Regarding the issue of non-English-speaking countries, these also showed a significant seasonality with peaks during the winter months in Europe, which supported our primary hypothesis. A 2013 GT study using [epistaxis] as search term in Germany concluded that the seasonality of epistaxis was coincidental with the winter months [23]. Our present results supported this hypothesis, albeit we additionally demonstrated seasonality for the German word [nasenbluten], representing the epistaxis search term with the highest relative search volume in Germany, based on statistical methods.

The authors of a previous study on association between GT time series data of epistaxis related search terms [sangue da naso] and [epistassi] covering an Italian province of about ~ 450.000 inhabitants and real population epidemiology of epistaxis patients visiting the local emergency department concluded no overlap [12]. From the present perspective, a major factor for this conclusion may have been missed, namely a systematic approach for representative epistaxis-related search terms. Notably, [sangue dal naso] had a ~ 11-fold higher RSV compared to [sangue da naso] during our search queries. Additionally, we support the conclusion of Tran et al. [25] on the reliability of GT time series data retrieved from countries with smaller population sizes, as individual GT time series data were also less reliable in our study. Therefore, we also recommend assessing GT time series data on several days in a row and to verify the reliability of included data, and in cases of poor reliability, to use averaged time series data for analysis purposes. Interestingly, the country with the smallest population size included (New Zealand) also showed the poorest reliability of individual time series and, more importantly, was also the only country undergoing a change in seasonal peak when using averaged time series data, which supported this hypothesis.

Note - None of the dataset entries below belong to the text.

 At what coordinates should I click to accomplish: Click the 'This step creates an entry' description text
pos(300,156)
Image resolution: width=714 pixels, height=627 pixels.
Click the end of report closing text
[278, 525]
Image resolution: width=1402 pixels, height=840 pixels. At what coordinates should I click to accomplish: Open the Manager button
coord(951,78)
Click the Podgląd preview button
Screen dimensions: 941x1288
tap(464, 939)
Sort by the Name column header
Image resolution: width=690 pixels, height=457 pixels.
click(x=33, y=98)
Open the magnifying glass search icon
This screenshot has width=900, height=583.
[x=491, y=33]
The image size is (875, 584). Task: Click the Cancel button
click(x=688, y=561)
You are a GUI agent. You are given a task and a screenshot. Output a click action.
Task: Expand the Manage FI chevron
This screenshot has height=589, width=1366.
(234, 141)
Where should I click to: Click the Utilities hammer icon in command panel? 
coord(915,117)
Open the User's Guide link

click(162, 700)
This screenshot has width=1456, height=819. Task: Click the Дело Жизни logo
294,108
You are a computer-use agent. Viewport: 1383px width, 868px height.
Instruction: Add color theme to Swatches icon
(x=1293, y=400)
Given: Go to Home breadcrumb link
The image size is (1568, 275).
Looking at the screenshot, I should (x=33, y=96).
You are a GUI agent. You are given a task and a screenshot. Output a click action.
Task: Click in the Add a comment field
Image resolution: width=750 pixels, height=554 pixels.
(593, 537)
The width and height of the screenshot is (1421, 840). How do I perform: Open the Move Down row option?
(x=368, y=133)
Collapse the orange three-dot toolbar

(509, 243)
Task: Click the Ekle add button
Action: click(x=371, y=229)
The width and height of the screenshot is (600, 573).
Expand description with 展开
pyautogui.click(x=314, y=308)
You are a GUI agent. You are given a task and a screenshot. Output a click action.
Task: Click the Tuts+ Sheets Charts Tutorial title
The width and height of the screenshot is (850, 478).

Concerning the clinical relevance of this work, our results might have importance at an epidemiological level. Epistaxis requires immediate action by affected individuals, which raises important challenges, related to distribution of reliable and easy understandable advices. The potential danger of misinformation (i.e., the common misconception “Tilt the head back during epistaxis”) underlines the need to make greater efforts in web-based guiding and monitoring of health-information seeking individuals [43]. A further important point is reflected in timing for providing key facts and education to the general public about first aid measures, based on seasonality and incidence peaks. By efficiently distributing and disseminating first aid information among the population, this might reduce the number of hospital visits, ultimately leading to greater financial economy.

Conclusion

Global public interest in seeking epistaxis-related information through the internet displayed seasonal patterns, with the highest interest peaking during winter months. This novel finding may provide further evidence for the seasonality of epistaxis incidence. However, additional clinical and experimental studies will be warranted to explore any causalities with obvious factors such as meteorological variables.